• [SUPPLIED TEXT]
====

As the adult child of elderly parents, you had likely been aware for some time that one or both of your parents are nearing the end of their lives. However, the impact of a parent's death is never something that one can fully be ready for or expect, regardless of how much pre-planning takes place.
When a parent dies, the process of distributing his or her assets begins. Even if your parent had a will indicating wishes regarding assets, the process is not as simple as it may seem. You may be wondering whether you need an attorney to assist you, especially if there is family conflict.
What is a probate attorney?
A probate attorney, also known as an estate attorney, represents the personal representative of an estate as it moves through the probate process. There are many steps that take place in this process and many complicated financial transactions and matters that must be settled. Tax matters, retirement funds, life insurance proceeds, and property appraisals are only a few items often included on the long list of tasks that must be handled in terms of estate management following a death. A probate attorney helps clients to settle these matters both in and out of court.
How do I know if I need a probate attorney?
The simple answer to the question of whether you need a probate attorney is to have a legal consultation to find out. Not all estates need to be probated; however, you are likely not in a position to determine whether your parent's estate is one that needs to be probated, and that is where a skilled estate attorney comes in. A consultation can help you determine the next steps to take.
A qualified probate attorney can help ease your stress by handling the complicated legal matters inherent in asset division following a death. This assistance can lift a large burden from your shoulders so that you can devote your time and energy to helping yourself and your family through the difficult grieving process.
Since estates that require probate involve court matters, the wisest step following your parent's death is to contact a probate attorney for a legal assessment of your situation. Getting the right legal advice can help you avoid critical mistakes following your mother or father's death.

====

(Stored dataset items)
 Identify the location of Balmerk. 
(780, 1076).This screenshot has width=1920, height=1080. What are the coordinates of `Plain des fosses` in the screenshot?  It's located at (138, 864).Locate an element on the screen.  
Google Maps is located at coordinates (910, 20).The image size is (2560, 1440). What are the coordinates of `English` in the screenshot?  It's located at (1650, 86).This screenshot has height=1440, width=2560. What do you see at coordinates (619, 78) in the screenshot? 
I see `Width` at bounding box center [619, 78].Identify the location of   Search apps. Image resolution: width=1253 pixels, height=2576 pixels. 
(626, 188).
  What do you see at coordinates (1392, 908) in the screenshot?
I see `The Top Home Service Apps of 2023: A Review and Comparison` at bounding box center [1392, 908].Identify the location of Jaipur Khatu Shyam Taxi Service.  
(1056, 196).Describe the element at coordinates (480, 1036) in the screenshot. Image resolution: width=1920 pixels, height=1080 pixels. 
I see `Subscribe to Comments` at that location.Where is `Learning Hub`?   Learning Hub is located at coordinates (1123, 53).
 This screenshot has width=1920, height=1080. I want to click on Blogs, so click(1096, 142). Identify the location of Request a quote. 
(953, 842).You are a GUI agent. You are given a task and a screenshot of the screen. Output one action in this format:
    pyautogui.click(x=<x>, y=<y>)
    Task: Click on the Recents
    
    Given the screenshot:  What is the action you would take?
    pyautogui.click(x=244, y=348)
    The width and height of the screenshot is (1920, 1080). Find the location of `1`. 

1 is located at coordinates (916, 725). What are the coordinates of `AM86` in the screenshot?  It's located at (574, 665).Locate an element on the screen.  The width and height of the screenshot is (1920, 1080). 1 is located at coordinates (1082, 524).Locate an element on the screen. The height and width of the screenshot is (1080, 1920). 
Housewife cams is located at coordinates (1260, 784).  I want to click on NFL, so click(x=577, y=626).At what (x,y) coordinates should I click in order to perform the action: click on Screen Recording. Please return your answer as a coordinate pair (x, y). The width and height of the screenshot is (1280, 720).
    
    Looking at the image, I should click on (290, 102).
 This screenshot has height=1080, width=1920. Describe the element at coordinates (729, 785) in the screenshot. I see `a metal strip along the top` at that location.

====

• [EXERCISE REQUIREMENTS] According to the passage on probate attorneys, what is another name for a probate attorney? This listing has no connection to the passage on probate attorneys.

• [YOUR RESPONSE] An estate attorney.